HBs抗原陰性化後に肝細胞癌を発症されたHBVキャリアの患者さん

日記

 

dr.gif千葉県木更津市 肝臓専門医 早坂章です。

日本肝臓学会誌 2011年3月号に、「HBs抗原陰性化後に肝細胞癌を発症されたHBVキャリアの患者さん」についての論文が掲載されていました。

「要旨」の最後にもありますが、正常肝の無症候性キャリアも含め、HBs抗原陰性後も肝細胞癌のできる可能性がありますので、定期的な通院のなかで、画像診断を含め、慎重に経過を診ていただきましょう。

以下が学会誌「肝臓」からの要旨です。


要旨: HBs抗原陰性化後に肝細胞癌を発症したHBVキャリア3症例を経験した.

1例目は73歳男性.濃厚な肝細胞癌の家族歴を有する.15年前HBs抗原陽性を指摘され,4年3カ月前HBs抗原低力価陽性.CT&肝動脈造影による肝細胞癌診断時にHBs抗原陰性.肝表面は平滑で非腫瘍部の組織はA1F0.

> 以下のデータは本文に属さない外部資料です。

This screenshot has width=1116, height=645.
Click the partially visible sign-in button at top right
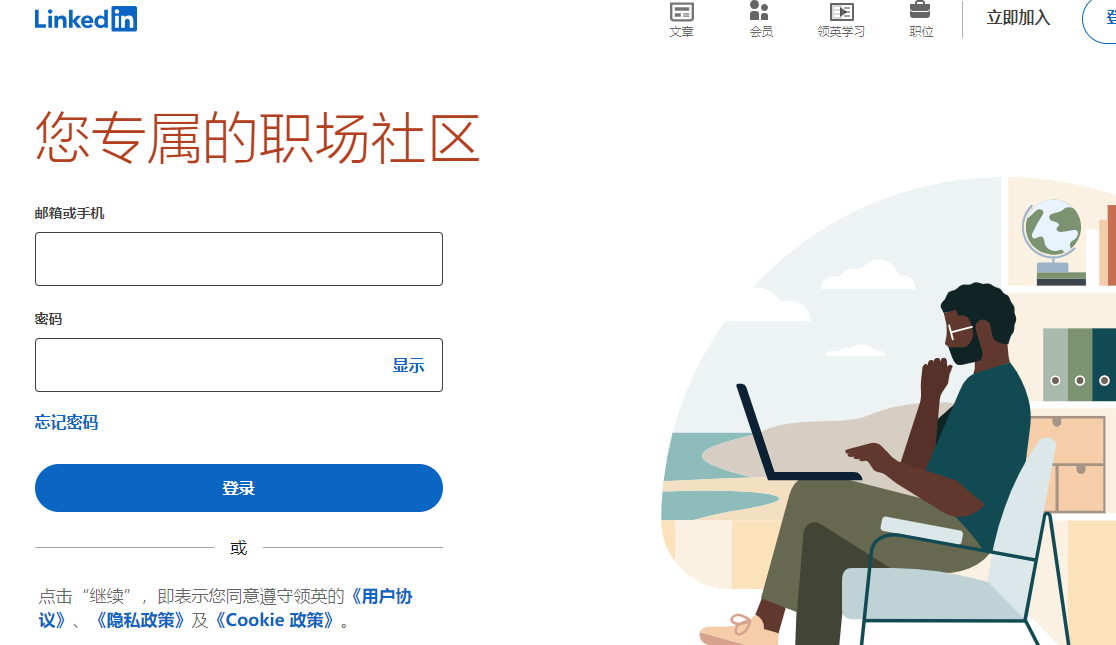coord(1100,20)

2例目は61歳男性.32歳より39歳までB型肝炎の増悪を繰り返し数年後HBe抗原セロコンバージョンし,ALTは正常を持続.1年1カ月前HBs抗原陰性,CTで肝内占拠性病変なし.右季肋部痛で発症し,CTと肝動脈造影にて肝細胞癌破裂と診断.

3例目は69歳男性.8年前にHBV関連肝硬変と診断.1年2カ月前の採血でHBs抗原陰性.MRIにて径1.5 cmの肝細胞癌をみとめた.3例とも肝細胞癌診断時の血液検査はHBV既往感染の所見で,2例は慢性肝炎と肝硬変の基礎疾患を有するも,他1例はほぼ正常肝の無症候性キャリアからの発癌例であった.

正常肝の無症候性キャリアも含め,HBs抗原陰性化後も肝細胞癌の出現例があることを念頭に置く必要がある.